Nine European hikers were airlifted off the Ras Al Khaimah mountains in two separate incidents in the past week.
On Friday, four hikers got lost and ran out of water, while the following day, five day-trippers got disorientated and had to be helped down from the mountains.
All the hikers were in their thirties and forties, and spent at least seven hours stuck in the rugged Wadi Shah range.
Col Saeed Al Yammahi, chief of the Ras Al Khaimah Police Air Wing, said the location was a challenge for rescue teams, who were helped by local people.
“Residents of the area who are aware of the ins and outs of these mountains helped us locate the stranded groups,” Col Al Yammahi said.
The nine hikers were taken to hospital but none was injured.
Police and rescue groups regularly tell day-trippers that they do not take enough water with them, risking dehydration and death on the mountains.
The rescues in Ras Al Khaimah took place as more people take staycations and begin exploring the country.
Amy Subaey, director of UAE Trekkers, has said many people do not understand the risks in the mountains.

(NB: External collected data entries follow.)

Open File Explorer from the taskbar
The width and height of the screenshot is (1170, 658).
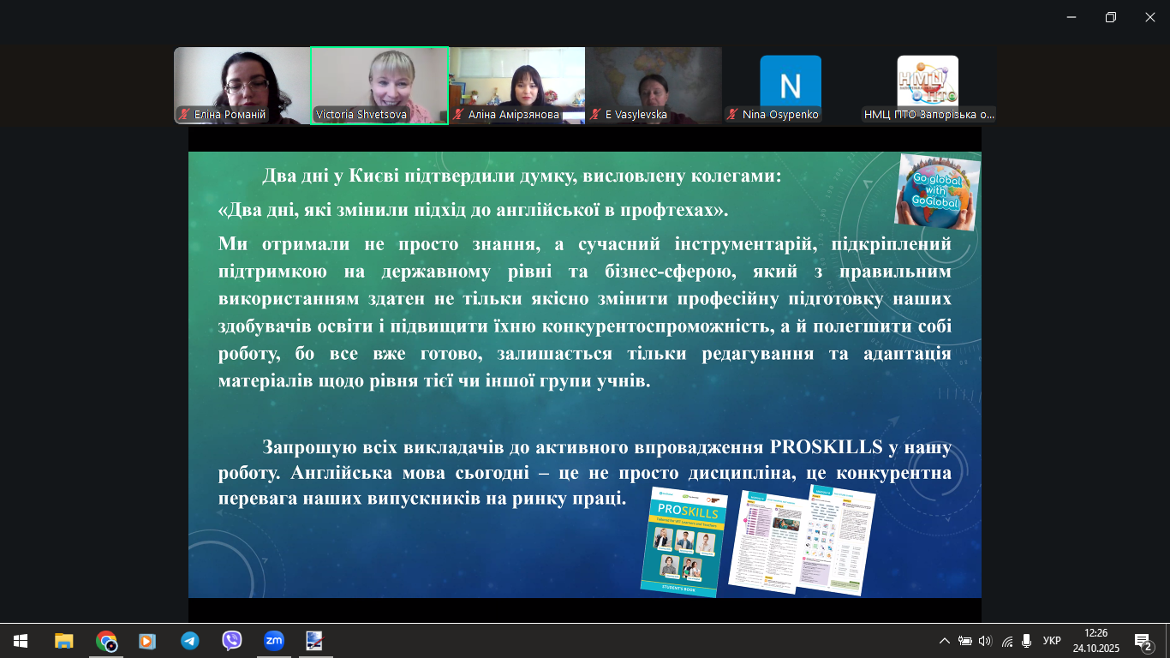click(x=64, y=641)
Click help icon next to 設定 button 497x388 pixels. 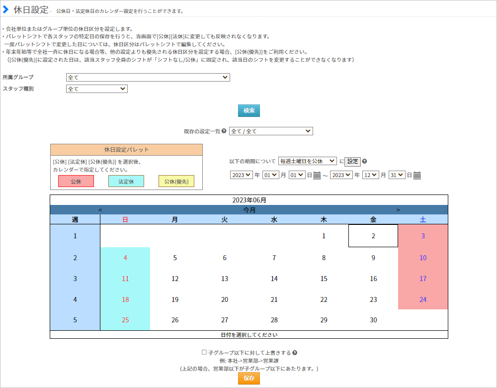click(x=365, y=161)
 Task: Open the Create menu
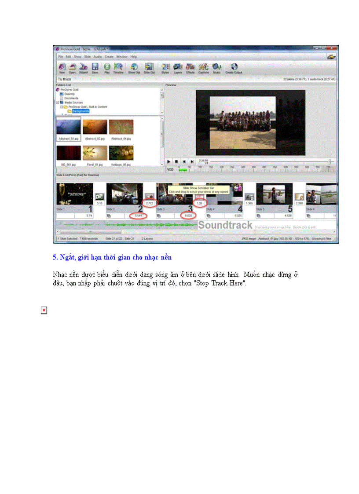coord(110,57)
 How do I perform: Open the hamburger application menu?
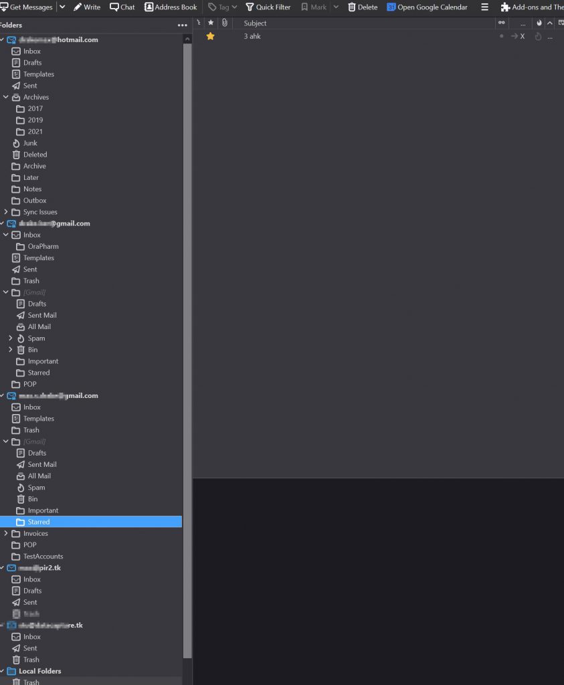pos(485,7)
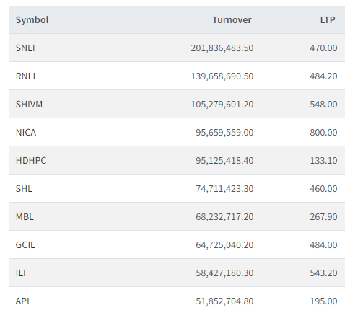
Task: Click the NICA symbol
Action: point(26,133)
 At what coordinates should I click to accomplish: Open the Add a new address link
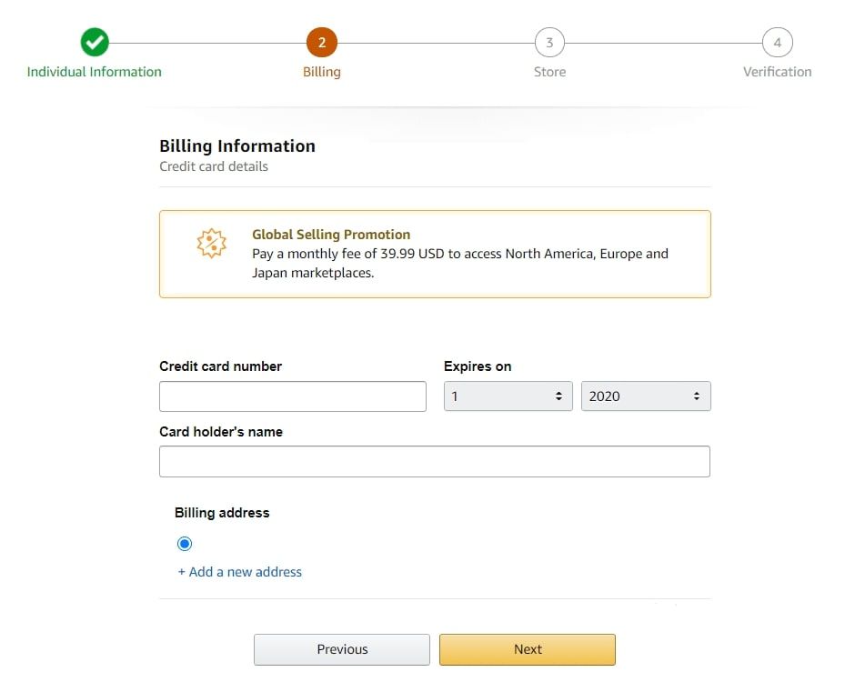coord(239,571)
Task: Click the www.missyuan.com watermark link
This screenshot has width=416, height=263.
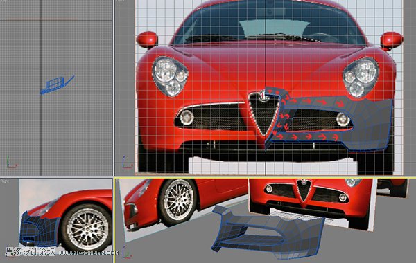Action: 89,253
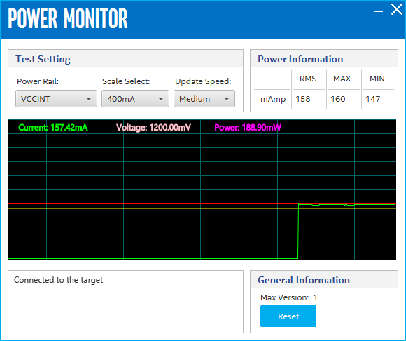Click the green current step rise in the plot
Screen dimensions: 406x341
[x=298, y=231]
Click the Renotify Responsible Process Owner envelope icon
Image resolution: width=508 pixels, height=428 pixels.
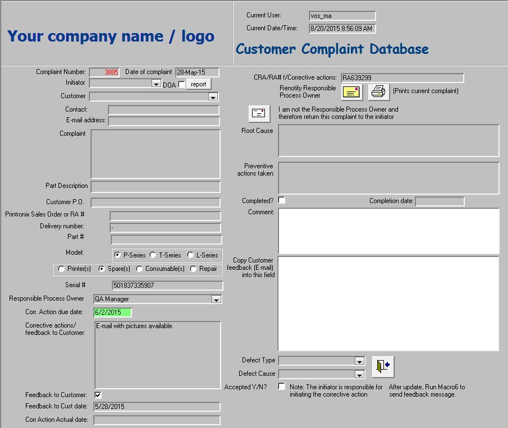point(352,92)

"They start out too late in the morning, take enough water for [only] a few hours and underestimate the time it will take them to get back to safety," she said.
“They also think that help is just a phone call away and don’t understand that in some remote places in UAE, you cannot make that phone call.”
Ms Subaey said getting lost was also linked to dehydration, which affects the ability to think clearly.
“What happens next can be deadly, as heat exhaustion leads to heatstroke and death within hours. Hiking is not the same as going for a walk,” she said.
Ms Subaey advised people to walk in groups, never hike with someone who does not know the route and always carry at least five litres of water.